* [PETUNJUK SOAL]: Sajikan kembali baris-baris butir di bawah sebagai tabel Markdown berkolom No. dan Teks, berisi nomor urut dan isi baris. Mulailah dari baris yang memuat "Click the user icon in the Ações column" dan lanjutkan hingga baris yang memuat "Action: click(x=733, y=474)", keduanya termasuk, tanpa baris kosong dan tanpa gambar.

* [DATA SOAL]:
---

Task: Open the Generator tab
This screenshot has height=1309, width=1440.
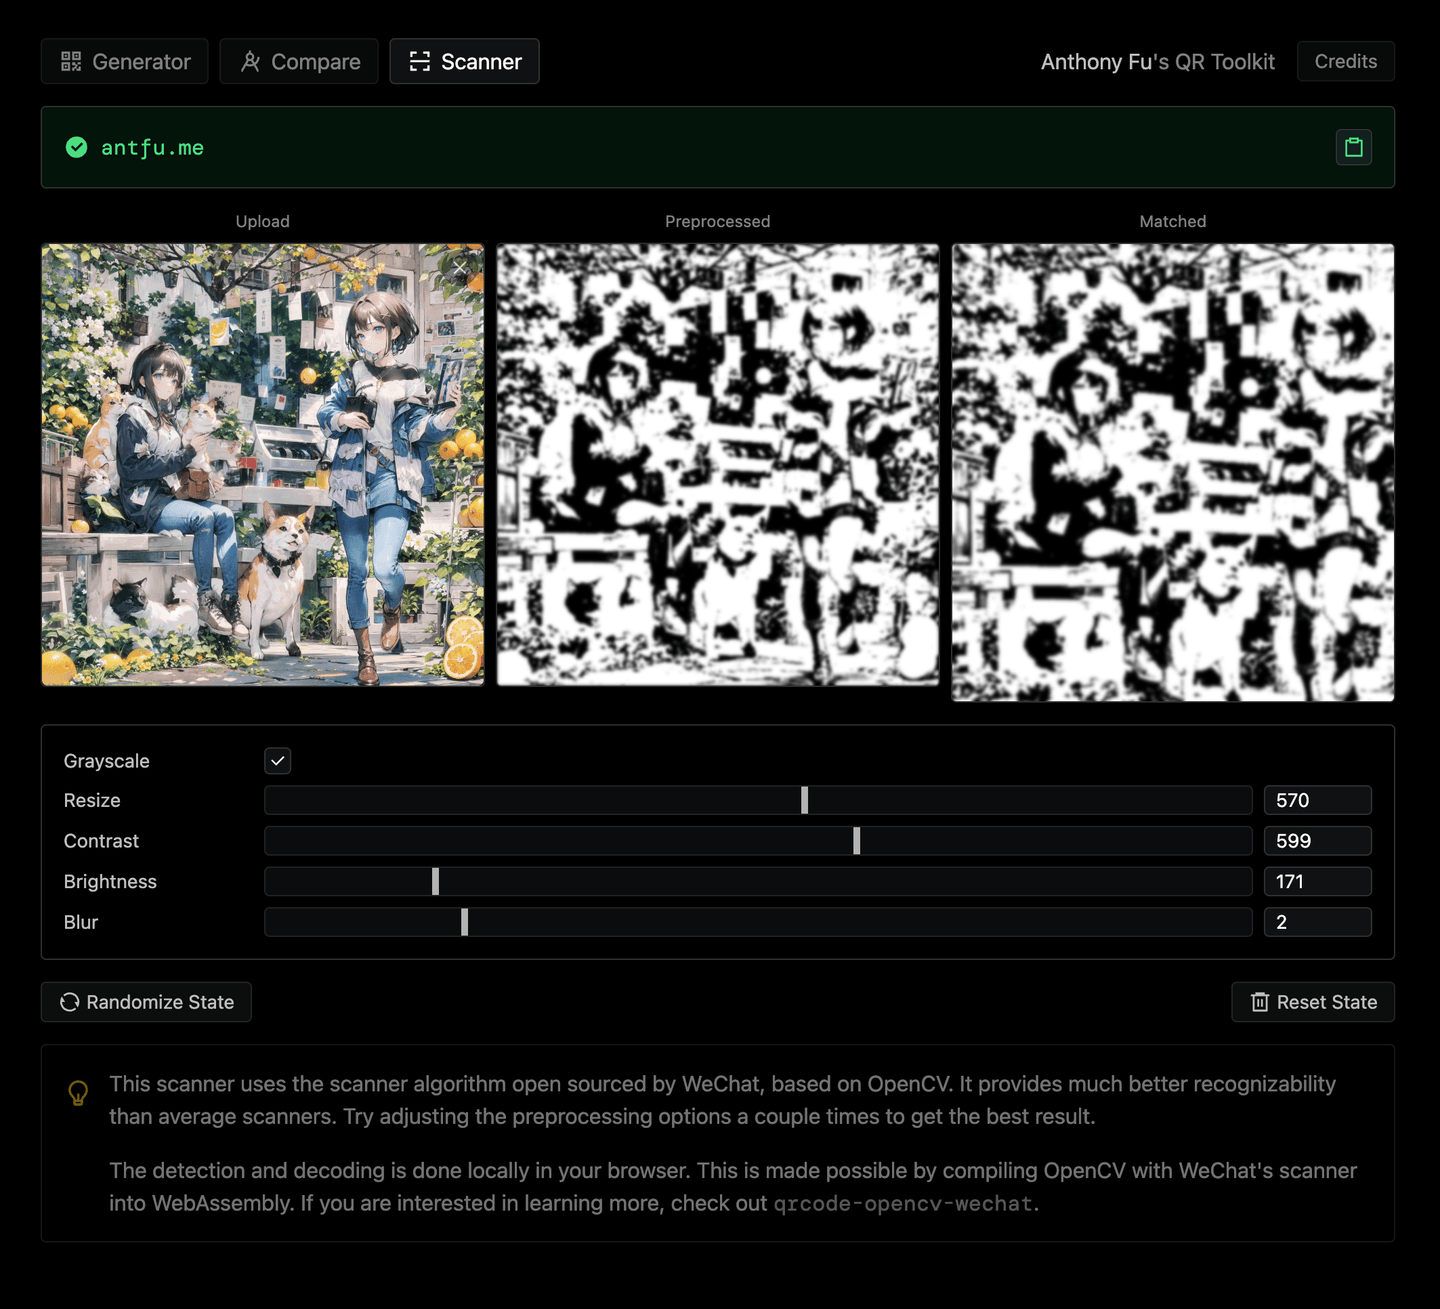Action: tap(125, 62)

---

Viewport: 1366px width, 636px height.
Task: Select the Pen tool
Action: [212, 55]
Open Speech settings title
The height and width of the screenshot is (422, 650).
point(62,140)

---

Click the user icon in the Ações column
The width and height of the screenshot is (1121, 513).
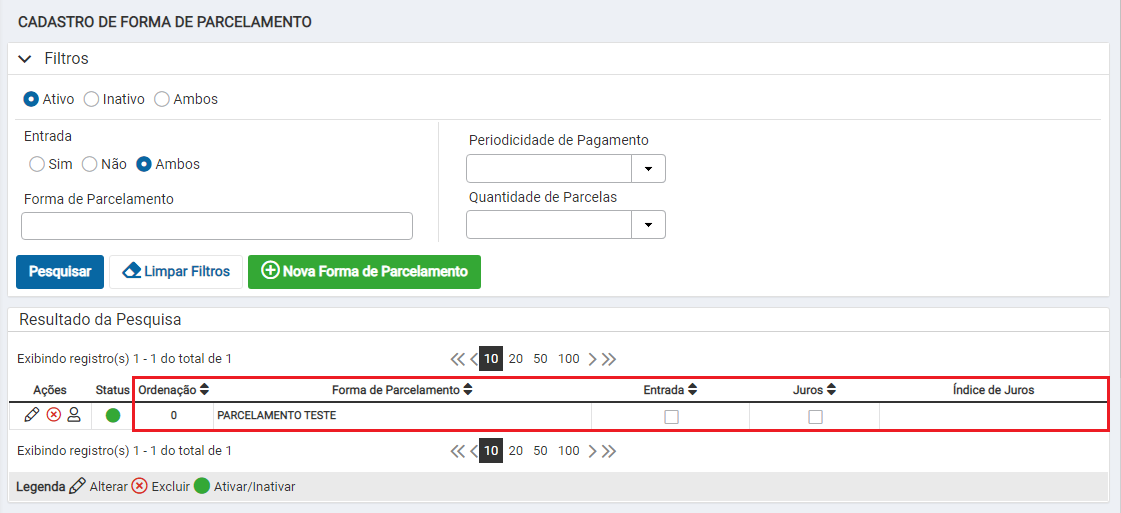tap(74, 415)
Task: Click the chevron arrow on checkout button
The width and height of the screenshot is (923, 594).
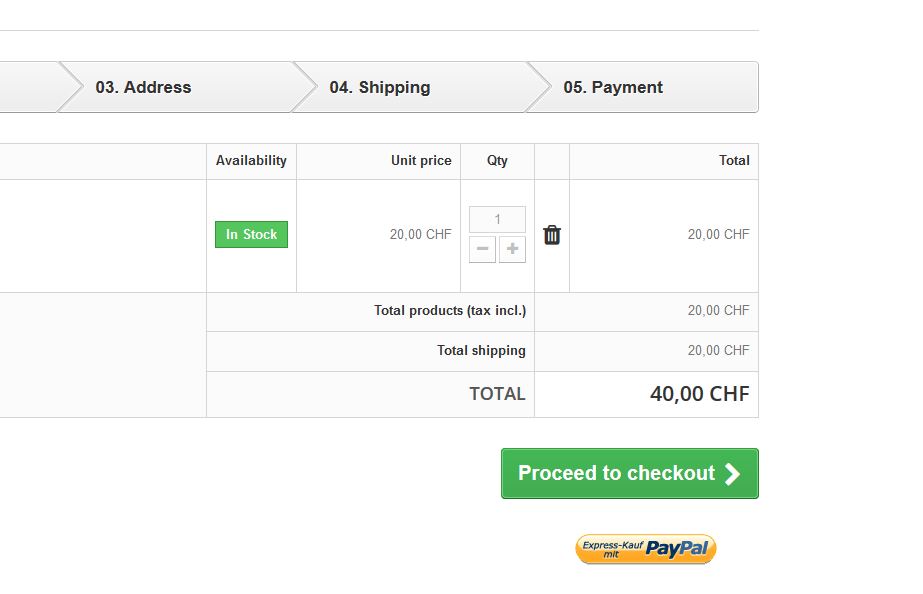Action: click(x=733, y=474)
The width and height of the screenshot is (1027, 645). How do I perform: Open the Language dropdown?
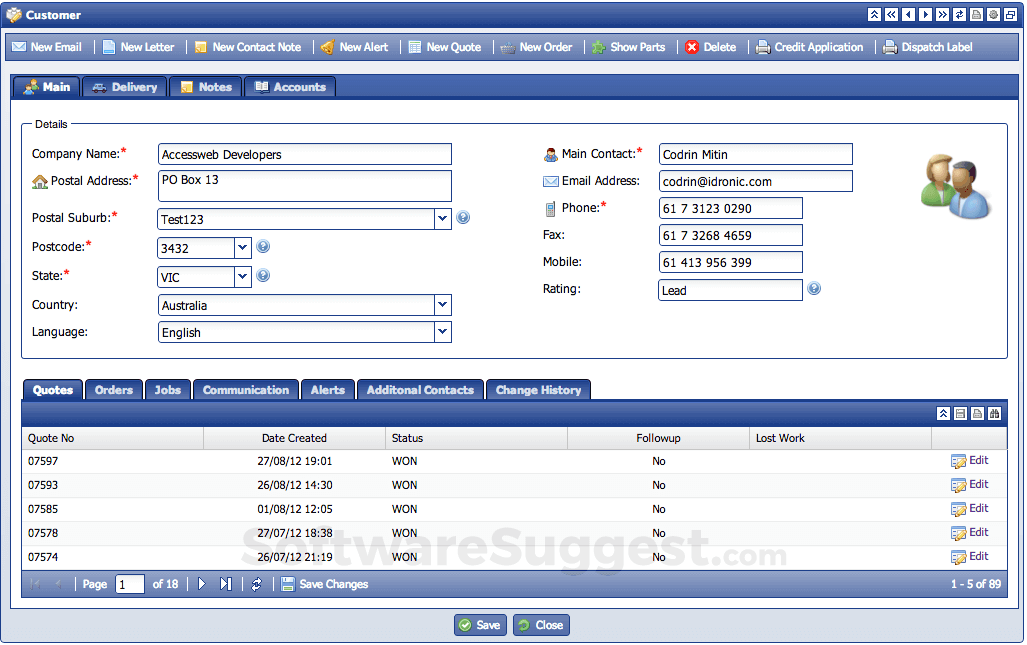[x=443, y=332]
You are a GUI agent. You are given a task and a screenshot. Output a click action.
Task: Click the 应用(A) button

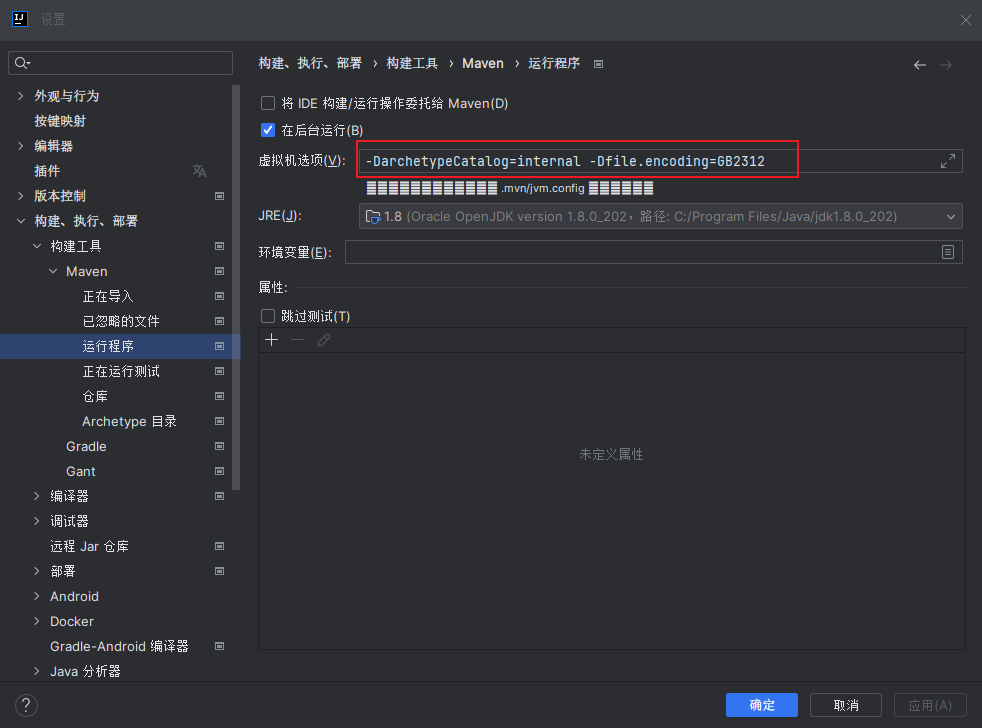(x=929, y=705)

---

* [CONTOH PENYELESAIAN]:
| No. | Teks |
|---|---|
| 1 | Click the user icon in the Ações column |
| 2 | The width and height of the screenshot is (1121, 513). |
| 3 | tap(74, 415) |
| 4 | Task: Click the chevron arrow on checkout button |
| 5 | The width and height of the screenshot is (923, 594). |
| 6 | Action: click(x=733, y=474) |